DESCRIPTION OF THE TASK:
The output must match the entries below exactly.

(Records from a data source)
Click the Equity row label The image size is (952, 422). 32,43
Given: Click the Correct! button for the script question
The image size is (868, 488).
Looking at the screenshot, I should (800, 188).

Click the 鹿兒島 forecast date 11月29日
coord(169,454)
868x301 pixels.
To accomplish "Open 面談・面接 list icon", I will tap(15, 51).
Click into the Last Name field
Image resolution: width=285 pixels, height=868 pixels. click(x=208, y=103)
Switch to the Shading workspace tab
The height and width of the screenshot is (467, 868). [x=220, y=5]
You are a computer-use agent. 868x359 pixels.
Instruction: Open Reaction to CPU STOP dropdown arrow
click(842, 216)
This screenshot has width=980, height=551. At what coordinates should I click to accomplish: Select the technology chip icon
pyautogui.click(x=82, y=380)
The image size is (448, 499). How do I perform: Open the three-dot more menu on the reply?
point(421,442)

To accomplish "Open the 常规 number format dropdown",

WORKED SOLUTION:
Click the Equity row label The image size is (952, 422). 32,43
Given: Click the Correct! button for the script question
The image size is (868, 488).
Looking at the screenshot, I should (800, 188).

Click the 鹿兒島 forecast date 11月29日
coord(169,454)
868x301 pixels.
To accomplish "Open 面談・面接 list icon", I will tap(15, 51).
Click into the Last Name field
Image resolution: width=285 pixels, height=868 pixels. click(x=208, y=103)
Switch to the Shading workspace tab
The height and width of the screenshot is (467, 868). [x=220, y=5]
You are a computer-use agent. 868x359 pixels.
Instruction: Open Reaction to CPU STOP dropdown arrow
click(842, 216)
This screenshot has width=980, height=551. At what coordinates should I click to accomplish: Select the technology chip icon
pyautogui.click(x=82, y=380)
The image size is (448, 499). How do I perform: Open the three-dot more menu on the reply?
point(421,442)

To accomplish "Open the 常规 number format dropdown",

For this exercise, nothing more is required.